▸ **What is required**:
Hunt for the word "computer" across the entries below, copying each line that holds it.
*** Input material ***
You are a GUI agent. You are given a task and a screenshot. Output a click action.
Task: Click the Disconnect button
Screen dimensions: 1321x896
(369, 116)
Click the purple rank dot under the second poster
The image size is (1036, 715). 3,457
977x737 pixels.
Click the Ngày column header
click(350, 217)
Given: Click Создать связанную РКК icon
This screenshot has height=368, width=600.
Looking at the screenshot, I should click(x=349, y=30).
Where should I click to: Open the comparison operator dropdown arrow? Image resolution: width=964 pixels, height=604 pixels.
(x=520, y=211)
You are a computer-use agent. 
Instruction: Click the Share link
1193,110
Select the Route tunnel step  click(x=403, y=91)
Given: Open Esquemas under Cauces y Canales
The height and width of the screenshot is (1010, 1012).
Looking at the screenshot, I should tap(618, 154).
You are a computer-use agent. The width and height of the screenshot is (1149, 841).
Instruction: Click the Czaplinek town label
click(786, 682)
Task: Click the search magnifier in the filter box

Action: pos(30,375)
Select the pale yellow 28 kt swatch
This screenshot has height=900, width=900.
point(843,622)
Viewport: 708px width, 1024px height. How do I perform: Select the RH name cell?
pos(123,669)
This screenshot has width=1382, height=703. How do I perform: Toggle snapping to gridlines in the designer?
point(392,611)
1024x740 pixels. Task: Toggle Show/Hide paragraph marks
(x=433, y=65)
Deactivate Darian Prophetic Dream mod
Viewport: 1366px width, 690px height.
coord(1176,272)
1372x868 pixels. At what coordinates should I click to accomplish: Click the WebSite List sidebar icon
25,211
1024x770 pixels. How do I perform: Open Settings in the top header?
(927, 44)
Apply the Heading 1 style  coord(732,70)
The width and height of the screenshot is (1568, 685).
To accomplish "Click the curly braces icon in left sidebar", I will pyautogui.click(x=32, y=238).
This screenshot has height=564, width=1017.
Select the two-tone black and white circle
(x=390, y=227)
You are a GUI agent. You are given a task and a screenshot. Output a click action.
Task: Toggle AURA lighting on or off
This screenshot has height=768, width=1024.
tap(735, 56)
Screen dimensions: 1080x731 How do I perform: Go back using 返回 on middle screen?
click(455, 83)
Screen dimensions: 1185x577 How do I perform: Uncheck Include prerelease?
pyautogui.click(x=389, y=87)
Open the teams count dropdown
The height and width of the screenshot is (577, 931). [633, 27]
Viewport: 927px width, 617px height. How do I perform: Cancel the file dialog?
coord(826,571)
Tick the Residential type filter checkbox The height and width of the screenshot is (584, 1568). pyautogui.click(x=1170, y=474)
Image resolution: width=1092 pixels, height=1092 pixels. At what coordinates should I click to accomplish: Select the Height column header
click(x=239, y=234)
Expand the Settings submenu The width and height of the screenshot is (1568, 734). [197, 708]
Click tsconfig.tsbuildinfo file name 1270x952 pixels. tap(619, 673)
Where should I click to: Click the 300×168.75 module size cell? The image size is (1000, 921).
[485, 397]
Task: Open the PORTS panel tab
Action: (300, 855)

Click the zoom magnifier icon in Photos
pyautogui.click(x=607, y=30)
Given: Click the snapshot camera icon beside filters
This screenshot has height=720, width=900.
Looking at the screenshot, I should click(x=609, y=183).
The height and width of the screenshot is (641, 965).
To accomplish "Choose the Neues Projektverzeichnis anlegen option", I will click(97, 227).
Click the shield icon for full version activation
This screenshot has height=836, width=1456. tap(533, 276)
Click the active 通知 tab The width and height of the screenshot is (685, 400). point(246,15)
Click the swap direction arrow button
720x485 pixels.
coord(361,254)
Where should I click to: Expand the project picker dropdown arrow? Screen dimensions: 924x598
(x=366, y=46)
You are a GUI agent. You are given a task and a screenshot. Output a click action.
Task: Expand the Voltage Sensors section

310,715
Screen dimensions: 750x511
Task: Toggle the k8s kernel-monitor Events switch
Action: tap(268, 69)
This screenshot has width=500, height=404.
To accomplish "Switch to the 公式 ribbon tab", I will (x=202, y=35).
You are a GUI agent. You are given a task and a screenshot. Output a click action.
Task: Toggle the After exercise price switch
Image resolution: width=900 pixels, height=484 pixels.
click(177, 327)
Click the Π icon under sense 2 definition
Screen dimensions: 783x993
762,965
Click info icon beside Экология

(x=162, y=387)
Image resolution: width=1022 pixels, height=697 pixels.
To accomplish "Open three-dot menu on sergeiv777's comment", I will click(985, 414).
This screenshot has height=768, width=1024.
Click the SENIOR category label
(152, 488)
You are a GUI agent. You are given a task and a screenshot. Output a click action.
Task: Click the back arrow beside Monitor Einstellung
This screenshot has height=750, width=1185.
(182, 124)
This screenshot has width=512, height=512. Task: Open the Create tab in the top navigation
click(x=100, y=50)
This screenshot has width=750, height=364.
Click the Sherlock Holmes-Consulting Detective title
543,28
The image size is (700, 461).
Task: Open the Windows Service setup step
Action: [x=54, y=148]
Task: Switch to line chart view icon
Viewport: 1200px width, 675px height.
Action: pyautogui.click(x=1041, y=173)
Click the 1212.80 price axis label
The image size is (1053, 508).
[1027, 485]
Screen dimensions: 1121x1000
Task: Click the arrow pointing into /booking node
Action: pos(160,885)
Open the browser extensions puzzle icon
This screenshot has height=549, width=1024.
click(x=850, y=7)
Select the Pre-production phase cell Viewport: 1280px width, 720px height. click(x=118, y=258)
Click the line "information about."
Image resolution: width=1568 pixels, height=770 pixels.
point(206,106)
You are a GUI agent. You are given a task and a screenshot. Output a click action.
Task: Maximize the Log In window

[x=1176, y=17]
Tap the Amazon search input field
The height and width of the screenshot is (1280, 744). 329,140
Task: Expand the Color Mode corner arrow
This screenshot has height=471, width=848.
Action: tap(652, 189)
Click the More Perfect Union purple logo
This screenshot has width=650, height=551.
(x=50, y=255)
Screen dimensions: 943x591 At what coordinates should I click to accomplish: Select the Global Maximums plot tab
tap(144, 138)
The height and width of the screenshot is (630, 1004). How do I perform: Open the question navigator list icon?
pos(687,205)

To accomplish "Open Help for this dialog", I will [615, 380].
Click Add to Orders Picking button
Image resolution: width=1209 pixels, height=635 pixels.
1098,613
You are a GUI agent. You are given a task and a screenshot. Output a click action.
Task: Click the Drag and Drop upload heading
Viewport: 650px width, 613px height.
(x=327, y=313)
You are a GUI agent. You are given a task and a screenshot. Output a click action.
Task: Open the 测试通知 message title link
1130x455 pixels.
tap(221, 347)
*** End of Input material ***
▸ **Finished exercise**:
You are a computer-use agent. 
You are a computer-use agent. The width and height of the screenshot is (1149, 841).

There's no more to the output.